Event-time windows, where quiet periods in the stream cause windows to be triggered by internal timer timeouts, essentially act as a processing-time effect. Because of this, during recovery, if new events cover the quiet period so that the timer trigger is not required, the partial windows would not be emitted.

In order to mitigate the effects of this for .qsp.window.timer, which already flushes the buffer automatically if a certain number of buffered records is reached, the countTrigger setting can be set to lower this threshold and produce smaller windows, during both the live stream and during recovery. However, any general user defined functions that are processing-time sensitive (for example, any uses of .z.p, .z.P, etc) should be carefully considered.

Impact on output events

Though the state of a pipeline is committed along with the progress information, to maintain high performance the current release of the Stream Processor does not commit output events. The implication of this is that during recovery, any events emitted by data sinks within the pipeline between the time of the last committed checkpoint and the failure event will be re-emitted.

Downstream data sinks

Ensure downstream data sinks are idempotent or can handle duplicate messages. Otherwise they might duplicate output events in downstream data stores from recovery scenarios.

Implications for scaled pipelines

Each Worker commits its own asynchronous checkpoints. If a single Worker fails and restarts, the recovery event is localized to the single Worker, and all other Workers in the pipeline continue processing and making progress during the recovery event.

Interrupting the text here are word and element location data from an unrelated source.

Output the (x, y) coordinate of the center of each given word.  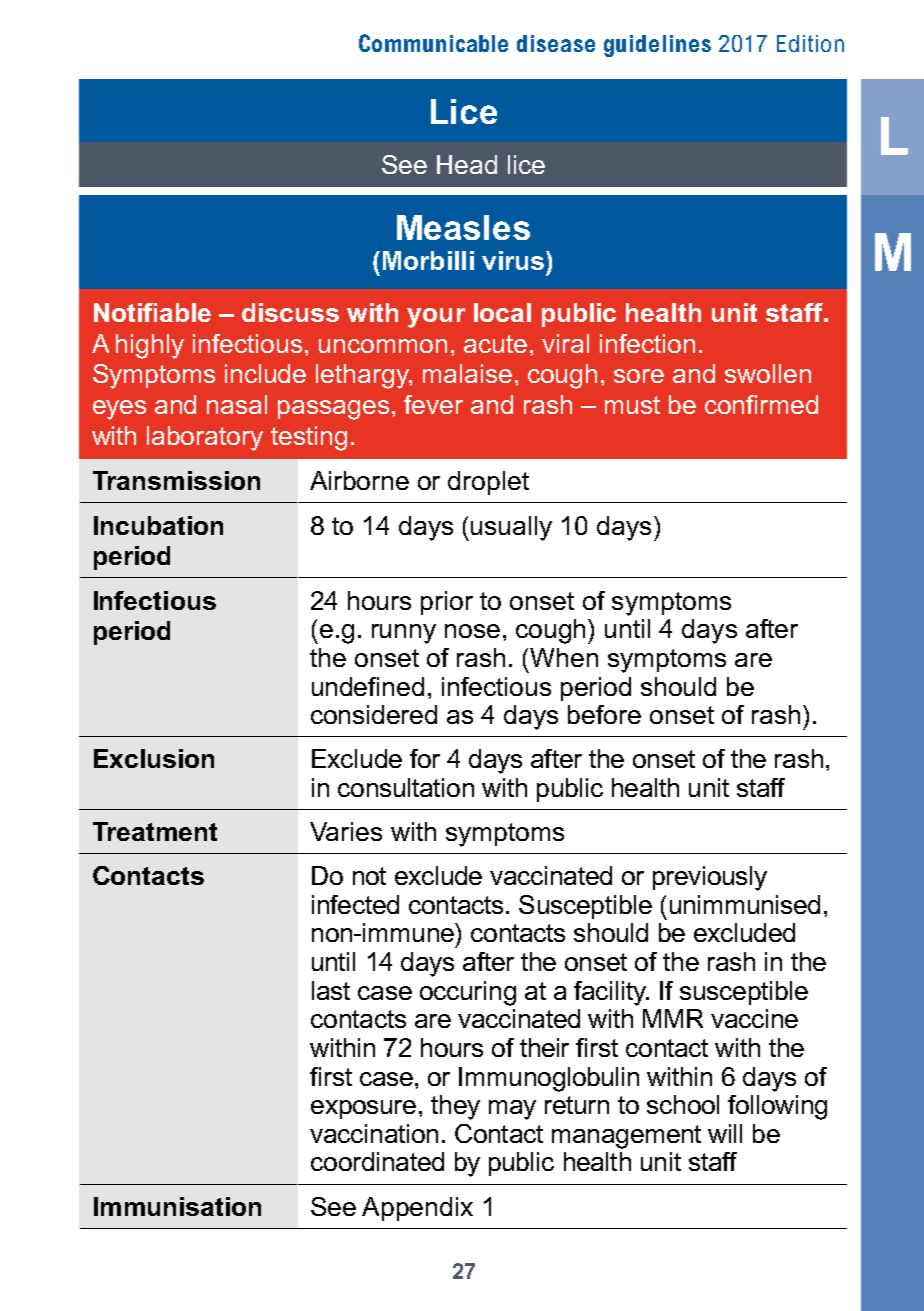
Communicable (433, 43)
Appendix (417, 1209)
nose (472, 631)
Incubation (158, 525)
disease (556, 43)
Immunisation (177, 1206)
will (725, 1133)
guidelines (657, 46)
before (604, 714)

Implications of Controller failure

If a Controller were to fail during execution of a live pipeline, that would tear down all Workers executing the pipeline. If the Controller and Workers are configured with a restart policy as discussed above, the Controller, upon restart, will reinitialize all Workers with the last checkpoint each has persisted. In most container orchestrators, this recovery is typically complete in a few seconds, but additional delays can be caused by the amount of data that needs to be replayed to catch up to the live stream.